**Task brief**. Please look for the string "agent" below and report every line in which it occurs.

**Given information**.
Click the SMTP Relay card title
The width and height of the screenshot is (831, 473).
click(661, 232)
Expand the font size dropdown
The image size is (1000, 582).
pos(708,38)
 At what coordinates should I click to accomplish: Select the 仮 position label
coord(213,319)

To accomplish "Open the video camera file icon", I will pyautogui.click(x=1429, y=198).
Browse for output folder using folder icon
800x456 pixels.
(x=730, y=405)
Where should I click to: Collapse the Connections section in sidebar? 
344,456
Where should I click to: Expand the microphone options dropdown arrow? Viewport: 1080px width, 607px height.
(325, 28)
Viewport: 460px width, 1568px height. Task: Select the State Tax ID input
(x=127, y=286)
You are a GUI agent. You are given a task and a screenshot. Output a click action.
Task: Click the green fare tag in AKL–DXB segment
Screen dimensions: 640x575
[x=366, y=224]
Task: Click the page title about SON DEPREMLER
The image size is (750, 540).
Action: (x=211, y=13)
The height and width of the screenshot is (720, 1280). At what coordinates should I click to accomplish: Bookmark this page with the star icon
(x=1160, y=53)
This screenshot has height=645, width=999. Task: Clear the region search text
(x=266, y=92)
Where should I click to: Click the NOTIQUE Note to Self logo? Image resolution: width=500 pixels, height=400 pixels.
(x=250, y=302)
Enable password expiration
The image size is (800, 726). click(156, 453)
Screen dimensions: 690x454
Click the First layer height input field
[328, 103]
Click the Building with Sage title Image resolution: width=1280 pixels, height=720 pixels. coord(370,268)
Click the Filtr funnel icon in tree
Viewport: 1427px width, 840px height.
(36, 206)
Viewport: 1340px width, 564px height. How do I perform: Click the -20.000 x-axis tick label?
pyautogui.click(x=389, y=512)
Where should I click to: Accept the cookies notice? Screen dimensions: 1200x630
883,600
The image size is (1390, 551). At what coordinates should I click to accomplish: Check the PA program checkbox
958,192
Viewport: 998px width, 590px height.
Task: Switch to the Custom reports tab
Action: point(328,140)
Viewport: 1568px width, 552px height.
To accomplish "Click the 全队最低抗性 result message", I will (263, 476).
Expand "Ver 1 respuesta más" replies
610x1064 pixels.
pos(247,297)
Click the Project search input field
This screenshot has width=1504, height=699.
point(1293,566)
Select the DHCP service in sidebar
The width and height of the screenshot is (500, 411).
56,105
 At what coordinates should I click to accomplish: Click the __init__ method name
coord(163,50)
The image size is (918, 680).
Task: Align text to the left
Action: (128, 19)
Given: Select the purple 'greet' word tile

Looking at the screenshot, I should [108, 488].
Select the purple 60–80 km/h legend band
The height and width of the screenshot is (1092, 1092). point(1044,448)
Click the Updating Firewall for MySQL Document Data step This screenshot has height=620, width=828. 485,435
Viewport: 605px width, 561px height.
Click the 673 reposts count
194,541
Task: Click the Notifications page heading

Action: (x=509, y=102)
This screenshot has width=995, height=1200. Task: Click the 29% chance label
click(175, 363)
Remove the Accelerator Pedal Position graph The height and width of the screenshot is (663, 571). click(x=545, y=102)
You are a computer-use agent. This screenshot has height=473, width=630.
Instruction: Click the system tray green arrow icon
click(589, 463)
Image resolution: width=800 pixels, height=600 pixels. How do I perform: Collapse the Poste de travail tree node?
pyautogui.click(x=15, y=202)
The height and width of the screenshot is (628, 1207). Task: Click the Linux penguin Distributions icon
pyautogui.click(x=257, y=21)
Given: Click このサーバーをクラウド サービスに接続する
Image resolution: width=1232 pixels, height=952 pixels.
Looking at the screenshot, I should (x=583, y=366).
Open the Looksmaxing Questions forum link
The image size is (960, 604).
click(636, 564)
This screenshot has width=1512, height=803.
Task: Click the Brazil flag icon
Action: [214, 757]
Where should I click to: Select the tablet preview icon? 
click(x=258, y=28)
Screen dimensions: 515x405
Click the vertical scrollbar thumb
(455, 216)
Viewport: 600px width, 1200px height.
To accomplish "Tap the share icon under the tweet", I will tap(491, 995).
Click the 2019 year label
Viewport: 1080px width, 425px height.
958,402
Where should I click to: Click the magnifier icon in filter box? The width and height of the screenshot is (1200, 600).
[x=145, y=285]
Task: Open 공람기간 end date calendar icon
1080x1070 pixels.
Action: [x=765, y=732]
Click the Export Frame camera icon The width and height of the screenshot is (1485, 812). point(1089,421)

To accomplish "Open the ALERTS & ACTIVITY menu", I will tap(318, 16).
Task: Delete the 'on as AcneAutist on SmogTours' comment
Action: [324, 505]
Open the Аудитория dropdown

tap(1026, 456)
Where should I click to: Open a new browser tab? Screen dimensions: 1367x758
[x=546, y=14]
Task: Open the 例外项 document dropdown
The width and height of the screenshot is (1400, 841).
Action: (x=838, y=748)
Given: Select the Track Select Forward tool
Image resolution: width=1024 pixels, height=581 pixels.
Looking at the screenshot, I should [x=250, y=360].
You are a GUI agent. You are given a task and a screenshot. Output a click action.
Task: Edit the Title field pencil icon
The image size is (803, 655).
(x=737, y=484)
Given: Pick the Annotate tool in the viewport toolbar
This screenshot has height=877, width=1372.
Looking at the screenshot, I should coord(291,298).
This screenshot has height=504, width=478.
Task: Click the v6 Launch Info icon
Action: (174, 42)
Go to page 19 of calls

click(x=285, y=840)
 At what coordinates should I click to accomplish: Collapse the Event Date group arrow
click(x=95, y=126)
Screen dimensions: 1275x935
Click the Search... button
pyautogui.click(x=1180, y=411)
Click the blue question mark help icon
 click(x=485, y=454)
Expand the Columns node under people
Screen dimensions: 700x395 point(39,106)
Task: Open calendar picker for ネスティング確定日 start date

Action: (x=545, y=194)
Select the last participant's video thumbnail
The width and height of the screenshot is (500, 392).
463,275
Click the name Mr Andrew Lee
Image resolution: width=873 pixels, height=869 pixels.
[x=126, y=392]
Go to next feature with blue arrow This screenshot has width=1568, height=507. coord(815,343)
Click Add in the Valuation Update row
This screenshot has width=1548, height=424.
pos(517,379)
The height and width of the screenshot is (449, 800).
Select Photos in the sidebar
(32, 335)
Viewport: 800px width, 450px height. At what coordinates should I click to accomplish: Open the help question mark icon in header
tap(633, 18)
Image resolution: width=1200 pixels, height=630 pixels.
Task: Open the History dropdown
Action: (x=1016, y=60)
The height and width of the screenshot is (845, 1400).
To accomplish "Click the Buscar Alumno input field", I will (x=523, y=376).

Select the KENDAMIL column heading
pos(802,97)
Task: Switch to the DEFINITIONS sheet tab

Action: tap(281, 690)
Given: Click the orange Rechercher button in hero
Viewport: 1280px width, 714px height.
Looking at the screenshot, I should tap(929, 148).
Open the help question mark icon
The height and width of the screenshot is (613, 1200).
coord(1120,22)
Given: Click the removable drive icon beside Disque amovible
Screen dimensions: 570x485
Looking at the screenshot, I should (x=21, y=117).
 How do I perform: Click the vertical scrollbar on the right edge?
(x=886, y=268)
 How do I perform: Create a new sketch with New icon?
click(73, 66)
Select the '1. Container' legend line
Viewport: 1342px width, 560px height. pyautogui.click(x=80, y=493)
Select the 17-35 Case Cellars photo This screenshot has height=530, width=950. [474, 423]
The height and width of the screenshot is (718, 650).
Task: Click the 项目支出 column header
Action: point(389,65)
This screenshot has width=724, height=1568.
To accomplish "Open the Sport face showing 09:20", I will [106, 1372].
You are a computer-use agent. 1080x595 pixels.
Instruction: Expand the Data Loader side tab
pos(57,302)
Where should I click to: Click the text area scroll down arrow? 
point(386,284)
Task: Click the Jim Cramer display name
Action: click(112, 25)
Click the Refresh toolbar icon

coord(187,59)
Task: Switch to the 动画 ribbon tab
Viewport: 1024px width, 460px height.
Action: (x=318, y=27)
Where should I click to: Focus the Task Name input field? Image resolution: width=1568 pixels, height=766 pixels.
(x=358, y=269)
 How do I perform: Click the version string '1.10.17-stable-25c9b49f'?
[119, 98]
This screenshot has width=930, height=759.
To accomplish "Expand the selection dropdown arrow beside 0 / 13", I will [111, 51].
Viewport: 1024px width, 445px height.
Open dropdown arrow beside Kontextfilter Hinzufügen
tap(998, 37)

**Written answer**.
You are a GUI agent. You are given a task and a screenshot. Output a click action.
You are a computer-use agent. This screenshot has height=473, width=630.
You are a GUI agent. You are given a task and a screenshot. Output a click action.
You are a computer-use agent. 1080x595 pixels.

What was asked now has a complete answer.